One area we use polarised xenon for is medical research. Our long-term goal is for this examination method to also be used in clinical trials. Prof. Wild, an expert in xenon imaging of the lungs from the University of Sheffield, helped develop this method. But xenon is also excellent for studying gas flows – how gases behave in certain environments. This helps us understand gas phase reactions in large reactors. Xenon is unique, too, because of its ability as a large polarisable electron cloud to ‘feel’ the environment. We can use it to study the smallest spaces and channels in solids because we can make them visible.

What equipment and programmes do we have available?

• Spin exchange optical pumping (SEOP) polariser from Polaris, Sheffield, UK, for the production of hyperpolarised xenon of technical and medical quality.

Histology: the standard in research

What is it?

Whether it’s the course of a disease or the progress of therapy, histology can help us see the changes in living organisms. It’s a methodology that has been used in research and clinical practice for centuries. In histology, we take wafer-thin samples – of tissue, for example – and examine them under the microscope. We do this again and again over time and see what changes there are in the samples.

How do we do that?

After the samples have been taken, we preserve them. To do this, we dehydrate them and embed them in paraffin or methacrylate. Then we cut the samples into micrometre-thin slices and mount them on a glass slide. In the case of tissue samples, we may sometimes have to shock-freeze them in liquid nitrogen beforehand so that we can cut them better. The next step is to make cells, cell nuclei or individual tissue types visible with the help of dyes. To do this, we use either chemical dyes or antibodies that can bind structures in the samples. We can labell these antibodies with a dye to make antibody binding to individual structures visible.

How does this help us?

Whether it’s tumour burden or iron content, we see everything under the microscope. Including whether and how well therapies work in laboratory animals. We can even examine bones. But because the procedure is time-consuming, we work together with other institutes. We can also, however, examine human tissue to see if our findings are transferable to animals. Last but not least, we can use histology to check how well or how poorly new testing methods work.

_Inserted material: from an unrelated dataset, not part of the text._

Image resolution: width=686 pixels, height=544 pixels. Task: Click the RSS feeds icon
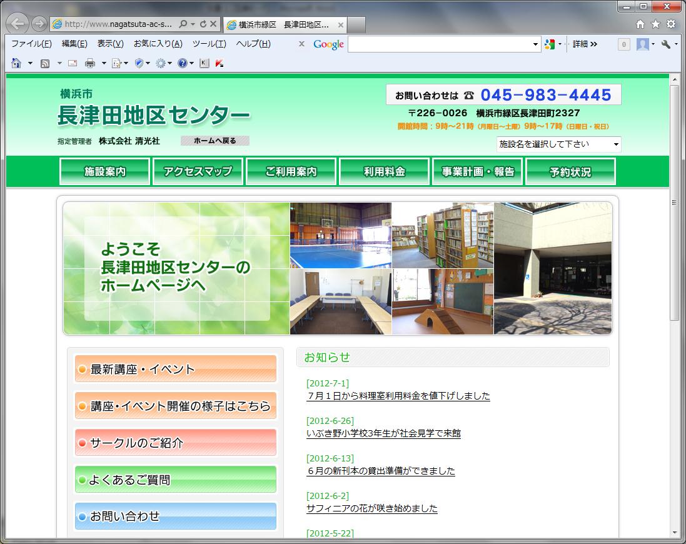[45, 63]
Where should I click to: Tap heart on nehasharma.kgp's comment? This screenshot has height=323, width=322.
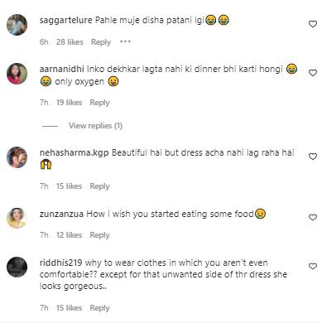coord(312,157)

What equipment or programmes do we have available?

• A Leica Thunder Tissue 3D Imager, an inverted fluorescence microscope with a variable excitation wavelength of 365nm to 770nm. Imaging filters are available for DAPI, GFP, Texas Red, Cy5 and Cy7.
• An automated Leica Histocore AUTOCUD rotary microtome
• SLEE MPS P1 paraffin dispensing unit

Methods of image analysis, both with and without artificial intelligence, are developed in the Section for Biomedical Imaging. These methods are then available within MOIN CC and our cooperation projects. Research in this area happens in the intelligent imaging lab, the i2lab

To the website of the Intelligent Lab Team

Image Registration

Image registration is an iterative technique where one image is fitted onto another image of the same structure or location using a combination of rotations and translations in 2D or 3D space. Image registration can be applied to images of the same modality at multiple time-points to quantify local structural change (longitudinal or single-modal registration), or can be applied to two images obtained from different modalities at the same time point to link two signals to the same location (multi-modal registration). At MOIN-CC, image registration procedures are developed for both of these applications.

Longitudinal Registration

A registration procedure has been developed to register in vivo micro-CT images in order to produced time-lapse images for the quantification of bone formation and resorption, and to assess the severity of metastatic lesions. The programs have been custom-built in ScancoMedical’s image processing language (IPL) and Matlab.

Multi-modal Registration

Using the software Amira, micro-CT images are registered with fluorescent images to link functional information to specific skeletal locations. For example the kinetic uptake of fluorescent bisphosphonates can be linked to regions of high or low bone tissue mineral density. This has been studied in a MOIN-CC project to develop a method for localized bone turnover quantification using binding kinetics.

What equipment and programmes are available?

• StructuralInsight
• MOIN spin library